Proof of chinese remainder theorem, showing that Isomorphism is surjective

Question

So I was trying to proof the chinese remainder theorem, which (in its general form) says:
Let $R$ be a Ring (with unity) and $I_1,...,I_n \subset R$ Ideals such that $I_i+I_j=R$ for $i\not=j$. Then: $$R\diagup (I_1\cap...\cap I_n) \cong \bigoplus_{i=1}^n R\diagup I_i$$ Now the general way of going about this, is to show that $$\phi: R\diagup (I_1\cap...\cap I_n)\rightarrow \bigoplus_{i=1}^n R\diagup I_i \quad ,\; a+(I_1\cap...\cap I_n)\mapsto (a+I_1,...,a+I_n)$$ is an isomorphism.
So far I could show that $\phi$ is well-defined, linear and injective.
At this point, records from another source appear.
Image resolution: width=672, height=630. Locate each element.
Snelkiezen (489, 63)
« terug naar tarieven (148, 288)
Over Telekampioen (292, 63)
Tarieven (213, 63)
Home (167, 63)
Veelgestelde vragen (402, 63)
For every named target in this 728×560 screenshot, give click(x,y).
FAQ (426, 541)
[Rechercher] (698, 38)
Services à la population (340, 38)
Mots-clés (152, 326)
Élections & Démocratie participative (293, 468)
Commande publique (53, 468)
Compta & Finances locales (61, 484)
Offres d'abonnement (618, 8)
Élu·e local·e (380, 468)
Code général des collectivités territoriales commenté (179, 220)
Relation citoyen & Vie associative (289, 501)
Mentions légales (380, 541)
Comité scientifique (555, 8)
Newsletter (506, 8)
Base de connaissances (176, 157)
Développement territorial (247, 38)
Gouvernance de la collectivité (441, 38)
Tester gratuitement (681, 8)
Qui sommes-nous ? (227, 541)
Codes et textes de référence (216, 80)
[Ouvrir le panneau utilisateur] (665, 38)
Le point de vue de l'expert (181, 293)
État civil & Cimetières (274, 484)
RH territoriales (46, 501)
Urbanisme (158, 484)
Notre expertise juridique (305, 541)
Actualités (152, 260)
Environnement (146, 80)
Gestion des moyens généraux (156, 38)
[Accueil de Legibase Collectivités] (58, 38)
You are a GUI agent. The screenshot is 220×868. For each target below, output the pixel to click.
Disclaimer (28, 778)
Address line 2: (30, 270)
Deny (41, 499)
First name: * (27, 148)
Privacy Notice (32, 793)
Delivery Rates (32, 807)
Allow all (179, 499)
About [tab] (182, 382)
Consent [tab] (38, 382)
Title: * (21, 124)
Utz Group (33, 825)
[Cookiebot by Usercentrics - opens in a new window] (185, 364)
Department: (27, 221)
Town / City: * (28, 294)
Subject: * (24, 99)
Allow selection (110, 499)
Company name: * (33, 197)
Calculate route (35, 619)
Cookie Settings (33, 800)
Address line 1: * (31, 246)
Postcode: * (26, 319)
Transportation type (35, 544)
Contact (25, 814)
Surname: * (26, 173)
I was however not able to show surjectivity . Here´s my approach for $n=2$:
Let $\;(p+I_1, q+I_2)\in (R\diagup I_1) \oplus (R\diagup I_2)$ than since $I_1$ and $I_2$ are coprime there exist $\;p_1, q_1 \in I_1$ and $\;p_2, q_2 \in I_2$ such that $p=p_1 +p_2,\; q=q_1+q_2$ and hence: $$\phi (p_2 +q_1+(I_1\cap I_2))=(p_2 +q_1+I_1,p_2 +q_1+I_2)=(p_2 +I_1, q_1+I_2)=(p+I_1, q+I_2)$$ so $\phi$ has to be surjective. Any hints on how to go about the general case?

Answer 1

Hint:

Proceed by induction on $n$. All you need to show is that if $I_1,\dots,I_n$ are pairwise coprime, then $I_1\cap\dots\cap I_{n-1}$ and $I_n$ are coprime.